Any effort to depict Mr. Humala as the next Chavez will not survive long. Like Chavez, he is a military man. He is also a fierce nationalist and a populist with a strong base among the country's poor. But he is little of a socialist. His politics fit more accurately into the Latin American tradition of authoritarian populism: clientelistic, suspicious of democracy, and anti-American.
Indeed, Mr. Humala once tried unsuccessfully to overthrow an earlier Peruvian president, Alberto Fujimori. That may speak volumes: being able to outscore Mr. Fujimori on the authoritarian index is no mean feat.
BENEFITS BUT SUFFERING
A Humala presidency may well bring short-term benefits but long-term suffering to Peruvians. But from where many of them stand, that may not be as bad as it sounds. After more than a decade of neoliberalism, the country is coming off several years of impressive economic growth. But there is little evidence that most of these gains are finding their way into the pockets of ordinary Peruvians. And the ethnic divide which has resurfaced in the politics of neighbouring countries like Bolivia is becoming more acute. It also drives much of Mr. Humala's support.
The problem is that the advocates of Peru's neoliberal course offer more of the same, and not much else. Theoretically, they may be correct in saying that if Peru remains on course, ordinary people will eventually see the benefits. That is, after all, what happened next door in Chile.
The problem, of course, is that theories do not fill stomachs. The populist alternative may amount to little more than redistribution followed by economic implosion. Venezuela's experience currently seems to offer that lesson.
DIFFICULT TO GOVERN
Nevertheless, whoever wins the eventual run-off will find it difficult to govern. The parliamentary elections have returned a fragmented and divided legislature. It will be a challenge for anybody to pass legislation without a good deal of compromise.

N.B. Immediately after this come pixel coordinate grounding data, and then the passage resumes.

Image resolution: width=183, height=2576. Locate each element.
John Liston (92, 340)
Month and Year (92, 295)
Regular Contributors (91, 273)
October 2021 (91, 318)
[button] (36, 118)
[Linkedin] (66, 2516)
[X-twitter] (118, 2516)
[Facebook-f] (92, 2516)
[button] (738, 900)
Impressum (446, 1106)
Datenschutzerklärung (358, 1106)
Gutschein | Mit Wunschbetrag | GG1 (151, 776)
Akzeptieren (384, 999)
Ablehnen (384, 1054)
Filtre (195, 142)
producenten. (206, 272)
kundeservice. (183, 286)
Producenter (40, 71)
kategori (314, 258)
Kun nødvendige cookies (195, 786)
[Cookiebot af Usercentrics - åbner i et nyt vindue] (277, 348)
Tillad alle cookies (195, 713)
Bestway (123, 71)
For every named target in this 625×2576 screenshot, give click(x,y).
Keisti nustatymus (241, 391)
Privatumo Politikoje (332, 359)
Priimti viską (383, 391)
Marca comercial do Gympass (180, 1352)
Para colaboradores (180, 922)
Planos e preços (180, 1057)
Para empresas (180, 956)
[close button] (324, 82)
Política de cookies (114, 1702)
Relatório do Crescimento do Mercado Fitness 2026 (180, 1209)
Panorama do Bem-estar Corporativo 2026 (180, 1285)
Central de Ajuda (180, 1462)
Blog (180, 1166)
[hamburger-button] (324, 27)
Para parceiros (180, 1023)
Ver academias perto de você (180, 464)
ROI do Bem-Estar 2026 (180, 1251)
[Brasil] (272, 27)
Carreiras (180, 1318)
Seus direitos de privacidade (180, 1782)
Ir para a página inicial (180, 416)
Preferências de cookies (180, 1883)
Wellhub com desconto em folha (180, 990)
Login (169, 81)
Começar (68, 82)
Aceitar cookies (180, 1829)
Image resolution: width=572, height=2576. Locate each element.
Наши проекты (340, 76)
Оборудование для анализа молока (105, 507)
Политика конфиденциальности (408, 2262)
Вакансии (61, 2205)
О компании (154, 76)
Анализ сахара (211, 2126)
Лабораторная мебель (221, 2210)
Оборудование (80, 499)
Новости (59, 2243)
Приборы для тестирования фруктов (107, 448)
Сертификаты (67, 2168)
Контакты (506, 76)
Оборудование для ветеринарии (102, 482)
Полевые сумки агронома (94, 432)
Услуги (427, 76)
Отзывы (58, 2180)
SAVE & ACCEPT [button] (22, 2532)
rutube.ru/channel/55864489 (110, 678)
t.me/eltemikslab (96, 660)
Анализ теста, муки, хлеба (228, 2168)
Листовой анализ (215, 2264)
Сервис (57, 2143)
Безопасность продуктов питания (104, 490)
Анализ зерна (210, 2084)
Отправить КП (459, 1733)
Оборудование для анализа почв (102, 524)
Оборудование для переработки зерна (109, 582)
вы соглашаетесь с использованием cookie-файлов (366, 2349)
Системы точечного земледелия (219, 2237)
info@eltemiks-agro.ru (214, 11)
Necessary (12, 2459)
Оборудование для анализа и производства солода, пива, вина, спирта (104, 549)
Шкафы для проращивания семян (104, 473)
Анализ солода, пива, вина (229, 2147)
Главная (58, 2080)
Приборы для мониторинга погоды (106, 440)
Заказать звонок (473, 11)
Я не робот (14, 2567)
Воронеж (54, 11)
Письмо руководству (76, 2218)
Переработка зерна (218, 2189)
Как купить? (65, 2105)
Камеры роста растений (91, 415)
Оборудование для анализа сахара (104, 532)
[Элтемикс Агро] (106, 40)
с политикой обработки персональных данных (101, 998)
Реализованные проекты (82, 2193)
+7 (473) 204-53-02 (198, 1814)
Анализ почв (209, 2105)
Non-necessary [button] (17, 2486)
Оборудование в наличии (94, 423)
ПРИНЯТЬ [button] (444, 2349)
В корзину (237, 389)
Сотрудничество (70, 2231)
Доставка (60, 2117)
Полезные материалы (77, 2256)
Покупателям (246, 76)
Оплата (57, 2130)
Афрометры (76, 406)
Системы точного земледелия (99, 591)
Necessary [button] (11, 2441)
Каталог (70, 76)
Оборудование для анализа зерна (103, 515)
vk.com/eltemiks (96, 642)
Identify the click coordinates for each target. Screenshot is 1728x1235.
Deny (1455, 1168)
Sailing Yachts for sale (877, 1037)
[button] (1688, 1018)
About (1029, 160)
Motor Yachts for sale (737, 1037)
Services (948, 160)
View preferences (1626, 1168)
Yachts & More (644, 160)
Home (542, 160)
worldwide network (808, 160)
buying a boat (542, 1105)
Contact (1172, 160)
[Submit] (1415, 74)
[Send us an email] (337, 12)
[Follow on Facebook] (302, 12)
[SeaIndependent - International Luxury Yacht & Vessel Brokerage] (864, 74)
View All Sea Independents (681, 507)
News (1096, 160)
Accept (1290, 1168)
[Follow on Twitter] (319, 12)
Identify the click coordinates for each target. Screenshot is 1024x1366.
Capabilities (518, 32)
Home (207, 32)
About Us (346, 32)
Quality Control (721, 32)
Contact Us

The concern of many observers is that a Humala presidency would find ways to undermine democratic procedures in order to proceed with its agenda.
In the end, this election signals a failure of neoliberalism. The pity is that polls still show that Peruvians would like to continue with a free-market course. They are not hankering after socialism. But their neoliberal leaders have offered them little more than an unswerving faith in free markets. Their arrogance, like that of the increasingly derided Washington consensus, looks set to be punished.
Hugo Chavez may not get what he wants, but neither will Washington.
John Rapley is a senior lecturer in the Department of Government, UWI, Mona.